→ PEDIDO:
Redigite fielmente o trecho sobre crítica cultural entre "O que a consciência" e "da vida social.", inclusive.

→ TRECHO SELECIONADO:
▼▼▼

O que a consciência sobre a continuidade lógica entre a alta cultura e a
cultura industrializada conclama é o fim da espiritualidade como esfera
especial. Para não se tornar compensação espúria ou método de limpeza de
consciência, a condenação da cultura ruim só faz sentido enquanto momento
da condenação da forma ruim de reprodução da vida social.
[Contra-cultura] O movimento pós-moderno de contra-cultura percebeu isso
até certo ponto, mas sua atividade pressupõe a interpretação do problema no
sentido de um transbordamento da esfera espiritual para as demais esferas:
a estilização da vida, as tribos com seu vestuário característico e suas
bandas preferidas, o nicho cultural como modo de vida. Dado aquilo que a
cultura é, não se pode, pela via cultural, chegar mais além do que esse
projeto de classe-média;[33] e a crítica cultural como orientação do
espírito em direção ao consumo daquelas obras que são mais críticas que as
outras – uma espécie de trotskismo de Revista Programa – embora exija menos
de seus militantes em termos de guarda-roupa e cabeleireiro, não tem
resultados mais significativos que a filiação adolescente a uma dessas
tribos: a manutenção precária da estabilidade intelectual através da
segregação do mundo bárbaro simultânea ao afundamento nele através da venda
da força de trabalho e do consumo inevitáveis. Outra não é a função da
cultural comercial oficial contra a qual tanto o refinamento quanto a
tribalização procuram voltar-se: a organização do tempo livre em termos
tais que simulem um afastamento do trabalho maçante, mas sem tornar o
retorno ao trabalho impossível no fim do período alocado de descanso.[34] E
essa função já está projetada na instituição burguesa da alta cultura,
conforme testemunha o fato de que a difusão comercial da alta cultura deixa
intacta tanto a forma autônoma cultural quanto a forma de produção para o
comércio.

▲▲▲

→ REGISTROS:
▼▼▼

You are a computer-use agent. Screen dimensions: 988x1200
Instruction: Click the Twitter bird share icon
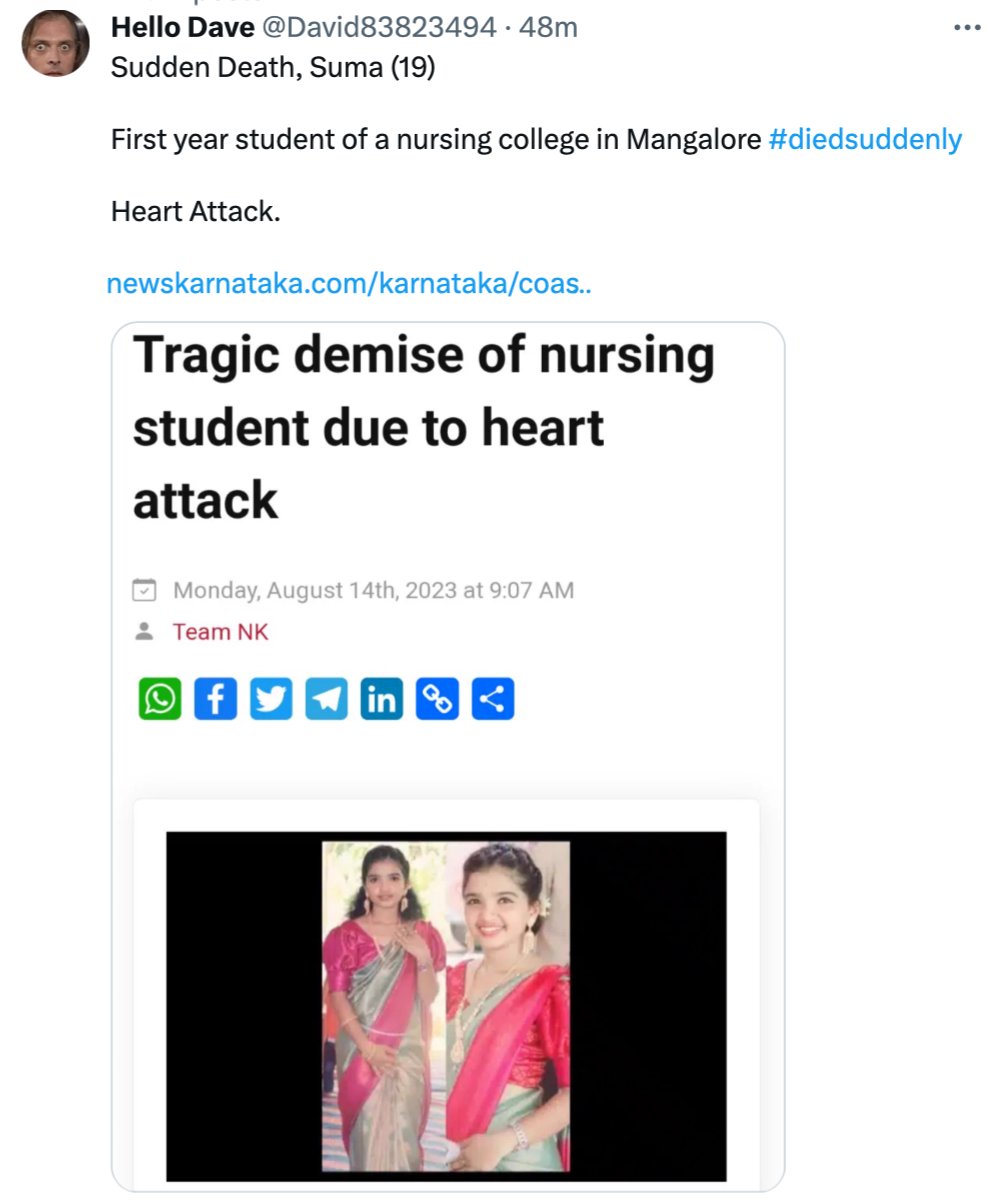coord(271,699)
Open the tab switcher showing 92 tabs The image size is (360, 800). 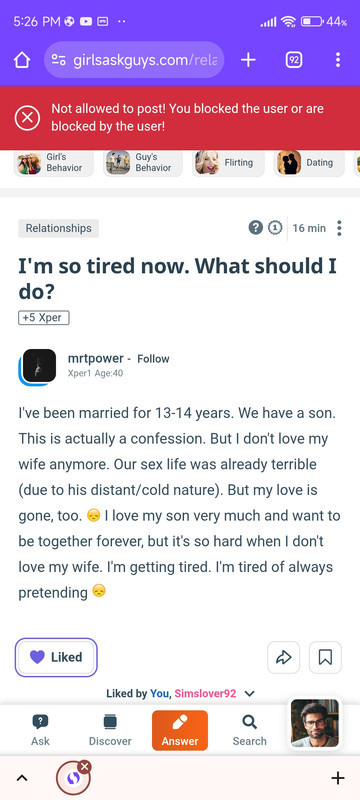click(x=294, y=60)
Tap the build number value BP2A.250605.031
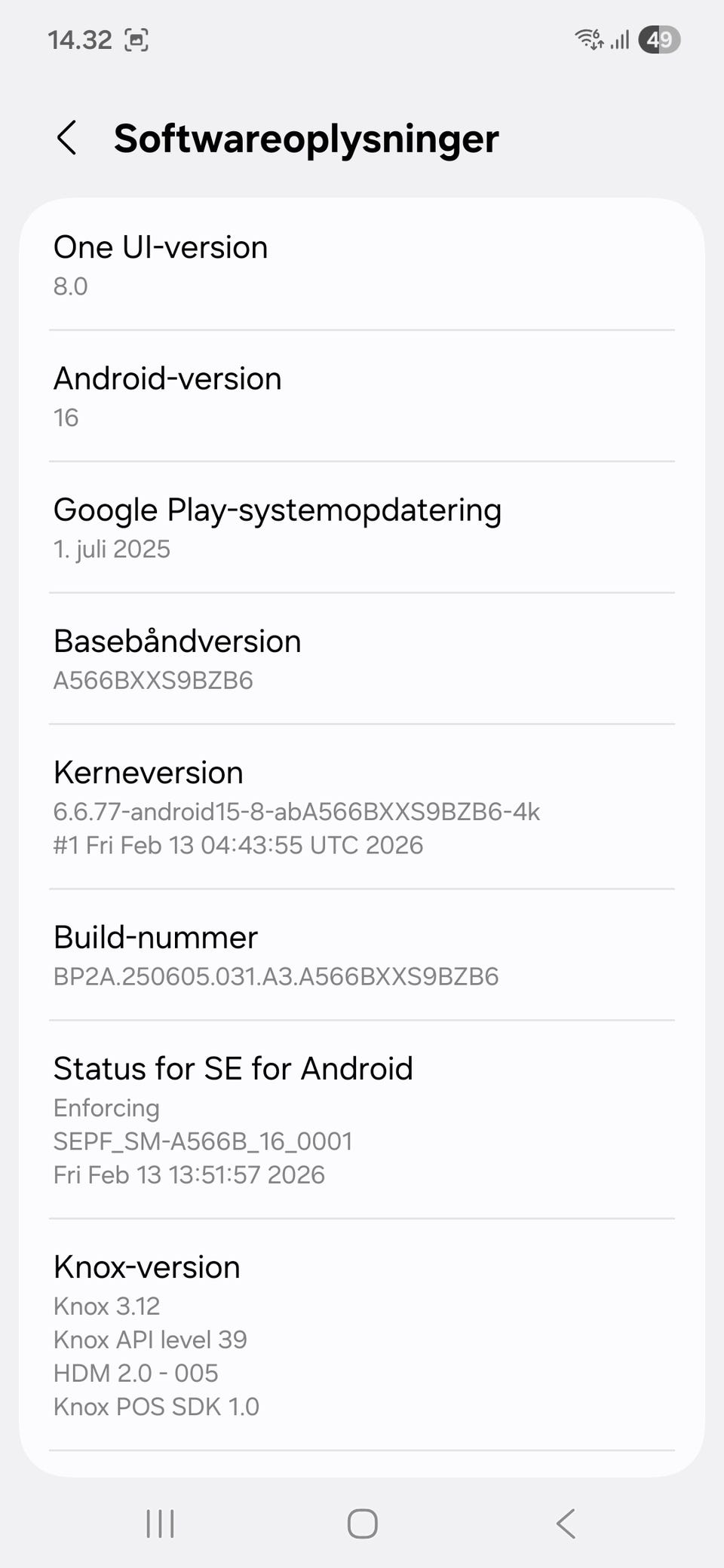This screenshot has width=724, height=1568. (x=276, y=976)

▲▲▲

→ RESULTADO DA TAREFA:
O que a consciência sobre a continuidade lógica entre a alta cultura e a
cultura industrializada conclama é o fim da espiritualidade como esfera
especial. Para não se tornar compensação espúria ou método de limpeza de
consciência, a condenação da cultura ruim só faz sentido enquanto momento
da condenação da forma ruim de reprodução da vida social.